Animation of the rotation of L 98-59 b, a terrestrial exoplanet orbiting a small, low-mass star.
To build up this capability, the exoplanet community must first identify the lab technologies required for the measurements they need, and there has already been significant progress8,9. To study reaction parameters, for example, scientists must ideally examine specific molecules as they react, and the products that they form.
Equipment from labs that specialize in Earth-based atmospheric chemistry and combustion can be repurposed to some extent. Using combustion-science reactors and shock tubes, together with spectroscopic or mass-spectrometric detection techniques, would immediately widen the ranges of pressures and temperatures that can be studied. And rather than oxygen, which is abundant in Earth’s atmosphere, these techniques can be tuned to study species such as sulfur compounds and methane behave, which might be more abundant elsewhere. Similarly, expanding the user community of Earth-science labs to include exoplanet scientists would help to maximize the scientific return on this expensive infrastructure. In the longer term, however, exoplanet research needs dedicated facilities.

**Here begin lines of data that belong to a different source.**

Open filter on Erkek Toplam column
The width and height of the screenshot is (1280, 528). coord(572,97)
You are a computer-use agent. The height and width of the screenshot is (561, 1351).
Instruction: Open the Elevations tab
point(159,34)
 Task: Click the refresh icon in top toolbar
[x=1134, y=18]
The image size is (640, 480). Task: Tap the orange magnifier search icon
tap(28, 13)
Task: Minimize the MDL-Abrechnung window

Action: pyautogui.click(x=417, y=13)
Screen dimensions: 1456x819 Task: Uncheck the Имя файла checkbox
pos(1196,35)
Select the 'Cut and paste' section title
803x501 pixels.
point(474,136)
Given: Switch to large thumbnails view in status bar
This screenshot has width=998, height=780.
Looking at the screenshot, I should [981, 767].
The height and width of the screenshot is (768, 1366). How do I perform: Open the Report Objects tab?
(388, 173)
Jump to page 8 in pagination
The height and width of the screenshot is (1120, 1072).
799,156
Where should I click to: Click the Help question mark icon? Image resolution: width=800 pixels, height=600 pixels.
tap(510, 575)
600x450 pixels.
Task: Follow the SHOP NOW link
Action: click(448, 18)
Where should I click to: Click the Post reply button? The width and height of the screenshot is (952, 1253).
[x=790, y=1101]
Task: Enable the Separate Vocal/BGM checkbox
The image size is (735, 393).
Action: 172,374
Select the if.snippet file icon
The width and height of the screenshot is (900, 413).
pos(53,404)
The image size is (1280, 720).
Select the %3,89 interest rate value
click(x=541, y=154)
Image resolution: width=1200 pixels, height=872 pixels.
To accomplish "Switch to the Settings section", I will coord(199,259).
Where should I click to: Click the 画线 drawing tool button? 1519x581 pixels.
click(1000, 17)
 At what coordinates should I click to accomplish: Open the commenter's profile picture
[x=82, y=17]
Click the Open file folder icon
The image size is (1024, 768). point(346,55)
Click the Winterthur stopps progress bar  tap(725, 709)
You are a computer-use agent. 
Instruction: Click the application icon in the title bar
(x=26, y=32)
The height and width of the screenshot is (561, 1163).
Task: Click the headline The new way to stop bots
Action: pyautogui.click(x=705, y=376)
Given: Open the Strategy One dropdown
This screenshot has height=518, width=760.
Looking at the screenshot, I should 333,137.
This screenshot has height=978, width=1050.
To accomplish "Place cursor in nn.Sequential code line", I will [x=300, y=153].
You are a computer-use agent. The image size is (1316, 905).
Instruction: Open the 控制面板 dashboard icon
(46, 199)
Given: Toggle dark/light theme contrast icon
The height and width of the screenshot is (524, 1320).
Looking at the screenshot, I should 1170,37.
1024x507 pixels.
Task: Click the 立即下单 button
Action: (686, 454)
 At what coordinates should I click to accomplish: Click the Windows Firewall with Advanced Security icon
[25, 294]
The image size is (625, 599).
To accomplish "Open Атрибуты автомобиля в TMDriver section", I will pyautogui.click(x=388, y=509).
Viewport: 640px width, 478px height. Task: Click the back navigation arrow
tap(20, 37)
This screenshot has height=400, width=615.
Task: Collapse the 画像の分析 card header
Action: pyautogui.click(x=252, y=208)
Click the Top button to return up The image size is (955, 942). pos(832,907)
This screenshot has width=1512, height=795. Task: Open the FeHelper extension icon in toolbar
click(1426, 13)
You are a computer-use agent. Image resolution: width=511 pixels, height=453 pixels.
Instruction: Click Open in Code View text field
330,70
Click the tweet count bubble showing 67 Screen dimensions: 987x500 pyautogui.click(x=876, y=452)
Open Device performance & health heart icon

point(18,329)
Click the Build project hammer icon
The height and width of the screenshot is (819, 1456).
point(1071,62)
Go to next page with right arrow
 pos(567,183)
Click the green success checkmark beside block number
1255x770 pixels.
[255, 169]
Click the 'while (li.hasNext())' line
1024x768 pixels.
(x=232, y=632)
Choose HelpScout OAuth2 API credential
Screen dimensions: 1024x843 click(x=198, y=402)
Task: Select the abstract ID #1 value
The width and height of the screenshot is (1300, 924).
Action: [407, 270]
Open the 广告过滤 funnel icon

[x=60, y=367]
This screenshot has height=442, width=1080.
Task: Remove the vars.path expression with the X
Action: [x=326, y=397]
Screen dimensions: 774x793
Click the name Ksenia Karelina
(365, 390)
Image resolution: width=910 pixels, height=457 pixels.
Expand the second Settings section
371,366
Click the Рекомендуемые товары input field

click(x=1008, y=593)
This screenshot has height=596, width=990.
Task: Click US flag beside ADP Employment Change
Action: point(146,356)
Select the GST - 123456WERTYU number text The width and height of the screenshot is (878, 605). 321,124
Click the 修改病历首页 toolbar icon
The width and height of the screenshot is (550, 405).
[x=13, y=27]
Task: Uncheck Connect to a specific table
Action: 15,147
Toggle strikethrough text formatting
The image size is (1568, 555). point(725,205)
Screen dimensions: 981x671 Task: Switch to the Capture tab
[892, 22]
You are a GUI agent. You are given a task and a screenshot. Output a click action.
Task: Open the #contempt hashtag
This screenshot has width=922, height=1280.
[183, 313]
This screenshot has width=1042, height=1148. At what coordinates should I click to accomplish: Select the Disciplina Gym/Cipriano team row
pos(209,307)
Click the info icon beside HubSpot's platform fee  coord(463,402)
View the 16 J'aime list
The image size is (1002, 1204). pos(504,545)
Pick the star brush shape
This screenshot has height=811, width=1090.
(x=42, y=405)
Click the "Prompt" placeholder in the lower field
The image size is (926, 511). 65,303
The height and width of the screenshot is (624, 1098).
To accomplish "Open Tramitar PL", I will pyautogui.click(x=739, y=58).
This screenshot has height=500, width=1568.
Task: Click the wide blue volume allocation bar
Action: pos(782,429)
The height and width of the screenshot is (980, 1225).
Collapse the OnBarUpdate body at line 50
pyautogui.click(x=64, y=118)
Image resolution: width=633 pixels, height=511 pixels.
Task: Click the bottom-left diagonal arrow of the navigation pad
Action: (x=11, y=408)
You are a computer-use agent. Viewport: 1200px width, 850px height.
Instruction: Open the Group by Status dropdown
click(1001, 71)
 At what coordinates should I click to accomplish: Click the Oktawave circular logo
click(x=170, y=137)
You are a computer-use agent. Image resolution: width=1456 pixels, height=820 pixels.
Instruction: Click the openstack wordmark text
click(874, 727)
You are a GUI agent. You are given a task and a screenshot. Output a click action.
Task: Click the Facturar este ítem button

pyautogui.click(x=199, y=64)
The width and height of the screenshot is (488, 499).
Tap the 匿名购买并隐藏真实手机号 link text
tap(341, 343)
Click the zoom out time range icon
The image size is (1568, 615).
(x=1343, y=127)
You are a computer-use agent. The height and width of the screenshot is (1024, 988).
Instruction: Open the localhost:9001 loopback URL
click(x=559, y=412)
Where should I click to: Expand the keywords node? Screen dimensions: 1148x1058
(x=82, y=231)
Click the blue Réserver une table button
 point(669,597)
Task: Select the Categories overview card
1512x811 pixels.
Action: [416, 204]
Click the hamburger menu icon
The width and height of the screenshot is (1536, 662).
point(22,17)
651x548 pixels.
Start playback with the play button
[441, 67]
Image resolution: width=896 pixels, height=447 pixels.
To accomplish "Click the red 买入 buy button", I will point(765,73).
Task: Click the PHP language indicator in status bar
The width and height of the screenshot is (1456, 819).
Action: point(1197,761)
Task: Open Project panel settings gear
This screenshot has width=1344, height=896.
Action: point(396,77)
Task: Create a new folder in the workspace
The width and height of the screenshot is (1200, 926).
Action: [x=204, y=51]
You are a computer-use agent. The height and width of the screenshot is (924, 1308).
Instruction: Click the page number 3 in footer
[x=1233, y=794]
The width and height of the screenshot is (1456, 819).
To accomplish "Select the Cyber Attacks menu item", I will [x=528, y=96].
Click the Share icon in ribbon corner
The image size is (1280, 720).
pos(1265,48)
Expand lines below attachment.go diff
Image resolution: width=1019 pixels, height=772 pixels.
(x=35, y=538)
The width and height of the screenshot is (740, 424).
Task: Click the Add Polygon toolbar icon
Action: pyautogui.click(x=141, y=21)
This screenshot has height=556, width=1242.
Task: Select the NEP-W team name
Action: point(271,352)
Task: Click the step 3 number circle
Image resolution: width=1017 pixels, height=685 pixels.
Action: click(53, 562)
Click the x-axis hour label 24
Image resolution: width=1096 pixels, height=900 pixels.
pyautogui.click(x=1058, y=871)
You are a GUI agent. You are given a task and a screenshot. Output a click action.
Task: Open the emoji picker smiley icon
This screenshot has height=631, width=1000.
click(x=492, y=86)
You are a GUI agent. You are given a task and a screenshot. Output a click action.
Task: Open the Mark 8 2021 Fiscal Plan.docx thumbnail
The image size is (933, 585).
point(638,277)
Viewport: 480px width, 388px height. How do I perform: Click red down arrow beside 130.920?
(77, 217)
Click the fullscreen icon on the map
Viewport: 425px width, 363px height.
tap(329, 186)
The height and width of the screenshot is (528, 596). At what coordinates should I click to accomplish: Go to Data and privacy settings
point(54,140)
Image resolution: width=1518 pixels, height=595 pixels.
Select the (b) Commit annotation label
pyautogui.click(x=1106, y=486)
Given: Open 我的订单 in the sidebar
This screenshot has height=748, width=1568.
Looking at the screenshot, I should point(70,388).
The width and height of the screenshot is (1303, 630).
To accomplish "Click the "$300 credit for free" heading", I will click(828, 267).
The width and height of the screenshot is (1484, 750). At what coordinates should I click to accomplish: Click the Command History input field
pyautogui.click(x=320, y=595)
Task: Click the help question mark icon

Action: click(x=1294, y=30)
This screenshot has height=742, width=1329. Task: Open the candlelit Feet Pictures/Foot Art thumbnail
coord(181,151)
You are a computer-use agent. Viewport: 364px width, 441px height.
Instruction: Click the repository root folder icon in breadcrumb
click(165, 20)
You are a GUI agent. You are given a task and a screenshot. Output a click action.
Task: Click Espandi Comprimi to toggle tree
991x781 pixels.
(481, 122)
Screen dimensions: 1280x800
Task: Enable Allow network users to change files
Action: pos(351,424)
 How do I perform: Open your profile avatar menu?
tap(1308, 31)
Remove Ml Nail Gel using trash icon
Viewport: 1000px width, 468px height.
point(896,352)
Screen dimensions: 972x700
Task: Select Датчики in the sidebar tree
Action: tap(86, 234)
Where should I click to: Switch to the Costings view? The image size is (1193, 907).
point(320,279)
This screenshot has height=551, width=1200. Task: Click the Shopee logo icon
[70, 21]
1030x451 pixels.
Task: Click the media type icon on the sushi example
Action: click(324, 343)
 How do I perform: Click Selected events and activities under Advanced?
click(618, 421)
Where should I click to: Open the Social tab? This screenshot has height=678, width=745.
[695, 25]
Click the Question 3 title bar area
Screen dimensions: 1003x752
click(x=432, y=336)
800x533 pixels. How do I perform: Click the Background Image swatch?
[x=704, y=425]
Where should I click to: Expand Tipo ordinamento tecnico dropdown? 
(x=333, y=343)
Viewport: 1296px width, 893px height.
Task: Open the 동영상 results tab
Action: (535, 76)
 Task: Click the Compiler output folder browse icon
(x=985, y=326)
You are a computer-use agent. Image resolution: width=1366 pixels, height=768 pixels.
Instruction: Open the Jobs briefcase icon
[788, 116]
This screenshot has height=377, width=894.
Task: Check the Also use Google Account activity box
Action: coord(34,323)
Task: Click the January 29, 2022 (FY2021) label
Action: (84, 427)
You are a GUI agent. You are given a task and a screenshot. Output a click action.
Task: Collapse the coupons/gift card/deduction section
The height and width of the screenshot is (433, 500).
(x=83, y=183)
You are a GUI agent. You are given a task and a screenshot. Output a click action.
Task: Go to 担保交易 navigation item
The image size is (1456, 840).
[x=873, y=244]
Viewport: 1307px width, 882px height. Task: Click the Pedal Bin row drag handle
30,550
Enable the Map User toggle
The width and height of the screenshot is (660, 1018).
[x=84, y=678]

JWST reveals first evidence of an exoplanet’s surprising chemistry
New techniques will also be required to measure exotic target molecules or particles specifically for exoplanets. The science will be shaped by, for example, the proposed Habitable Worlds Observatory, which will focus on ultraviolet and near-infrared radiation, or the mid-infrared Large Interferometer for Exoplanets. These complementary space-based telescope concepts will help to provide the improved observational data needed to test and constrain the chemical and physical models of exoplanet atmospheres. This has been the case in other fields, for example, with the ion-imaging technique created at Sandia National Laboratories’ Combustion Research Facility in Livermore, California10. The technique records the velocity of charged particles that result from a molecule being broken apart by light or in a collision, and was originally developed to advance our knowledge of combustion. Future observations could motivate similar technological developments that will provide precise, molecular-level parameters to inform reaction networks used in the photochemical models of exoplanet science. What’s more, the development of technologies for exoplanet research would ultimately benefit the Earth-science and combustion-science communities, too.
Use first principles
There are, however, reactions and molecules that are too difficult or dangerous to probe experimentally, even in lab settings. The extreme high and low pressures of exoplanet atmospheres, or reactions that are very slow, can be hard to study owing to the limitations of the instruments used. For slow reactions, minute changes in molecular concentration can be smaller than the random noise in the instrumentation; at low pressures, molecular densities might be below the detection limit.
In such cases, chemists can apply theoretical tools to calculate key parameters over a wide range of temperatures and pressures. With increasing computer power and the integration of artificial intelligence, such calculations are rapidly improving in terms of accuracy and efficiency11. Yet, reactions that involve large molecules or heavy atoms remain hard to predict accurately.